## Task to complete
Output, exactly and in full, only the lines from the one containing "How do I perform: Open" to the last line of the data. Pictures should not appear.

Stored records:
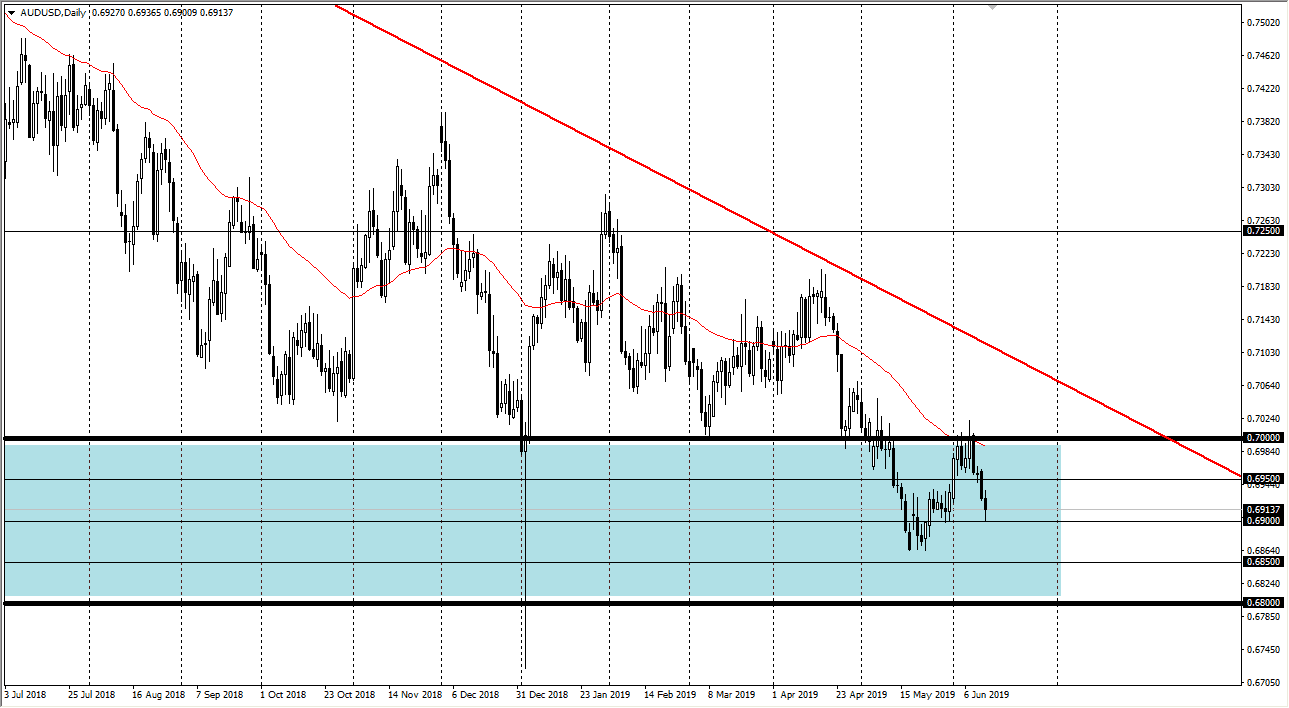Click the 7 Sep 2018 date label

coord(220,693)
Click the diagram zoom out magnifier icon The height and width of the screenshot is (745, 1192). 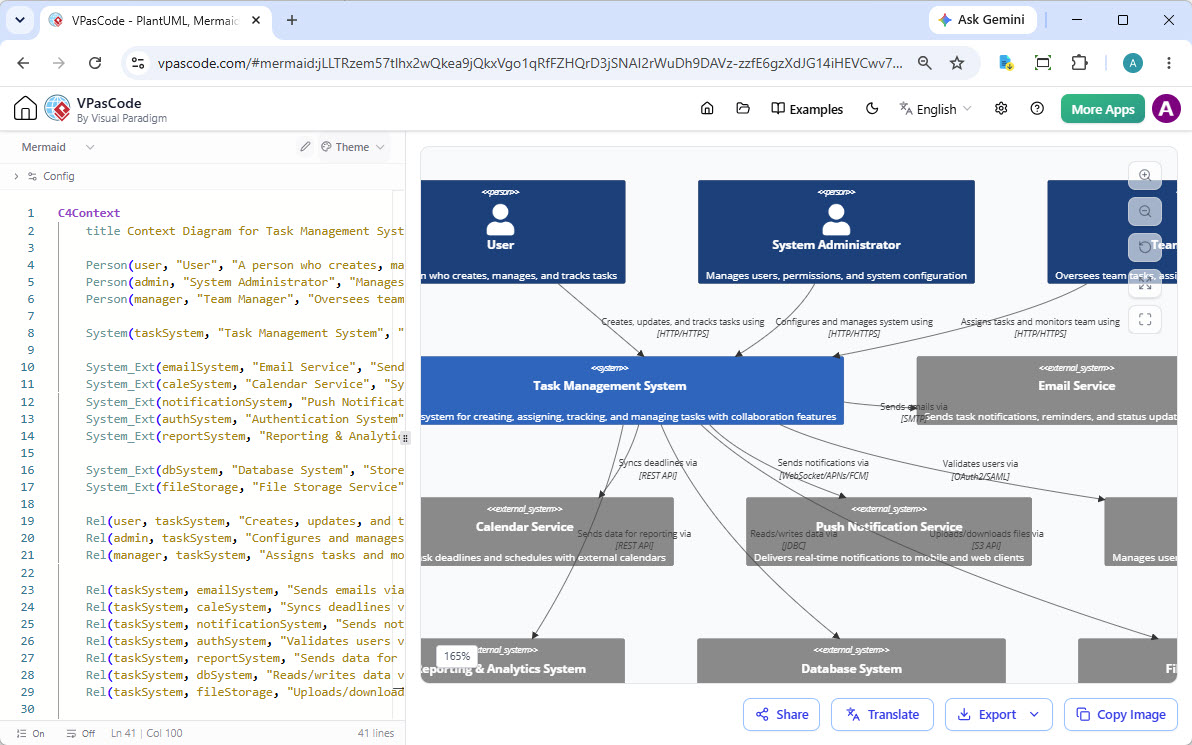coord(1145,212)
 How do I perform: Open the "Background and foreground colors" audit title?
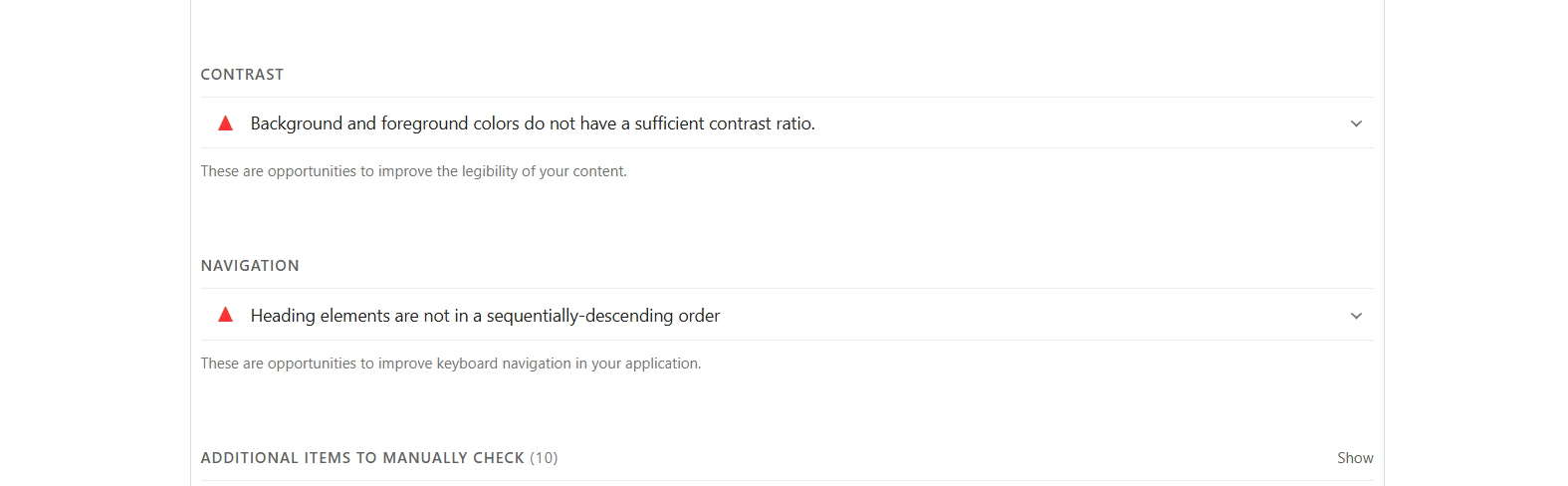pos(532,123)
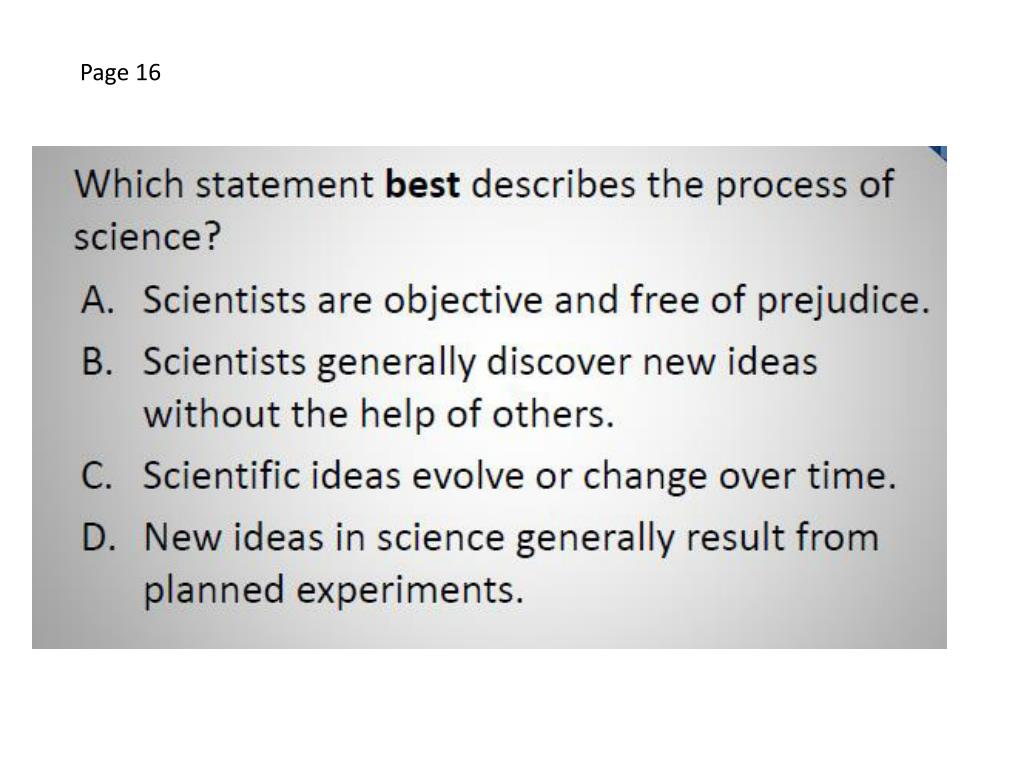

## Task response
 How do I perform: Open the "Background and foreground colors" audit title?
pos(532,123)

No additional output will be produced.